**WORK TASK:**
Everything in the data below is left aside except the lines from the one containing "You are a computer-use" through the one containing "Instruction: Open Basic"; repeat those exactly.

**RECORDS SUPPLIED:**
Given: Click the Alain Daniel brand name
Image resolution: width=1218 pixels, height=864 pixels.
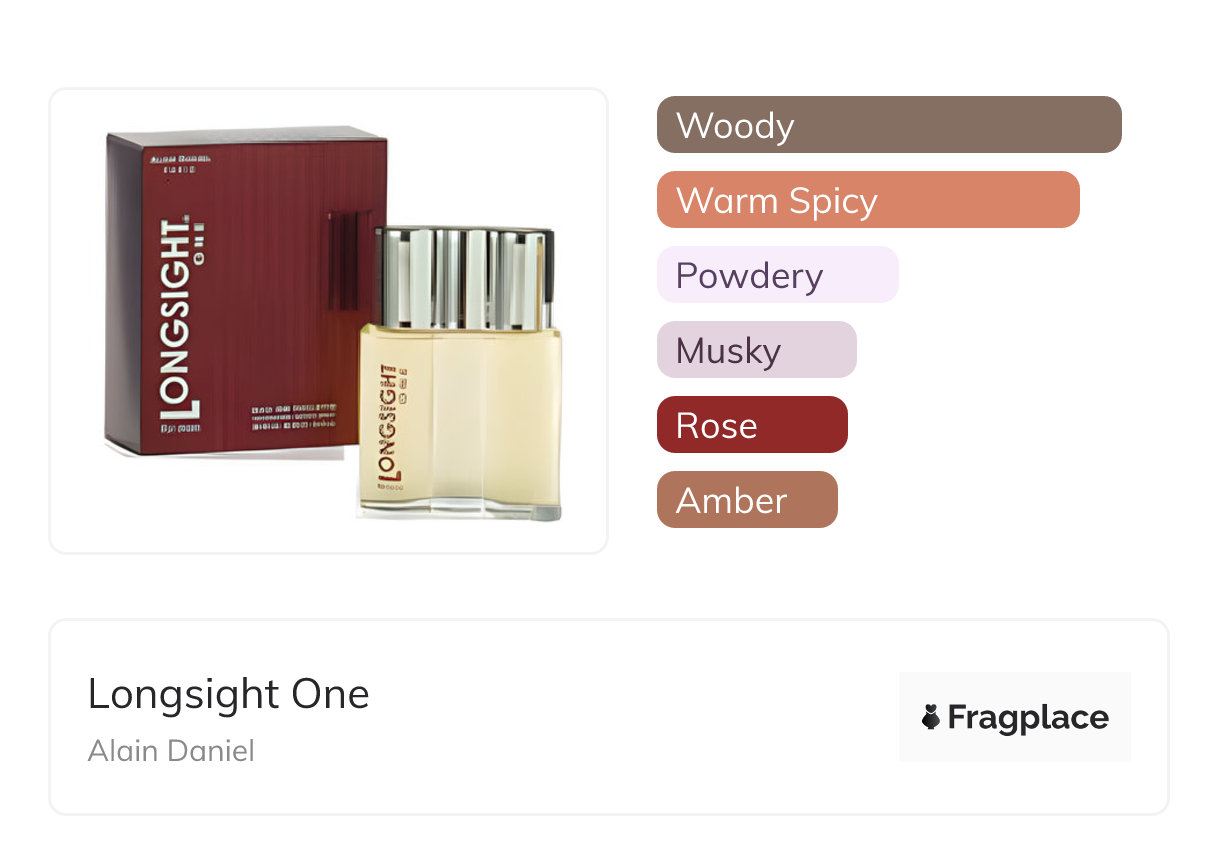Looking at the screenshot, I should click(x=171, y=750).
--
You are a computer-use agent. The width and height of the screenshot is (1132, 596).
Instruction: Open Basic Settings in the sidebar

**SOLVED EXERCISE:**
You are a computer-use agent. The width and height of the screenshot is (1132, 596).
Instruction: Open Basic Settings in the sidebar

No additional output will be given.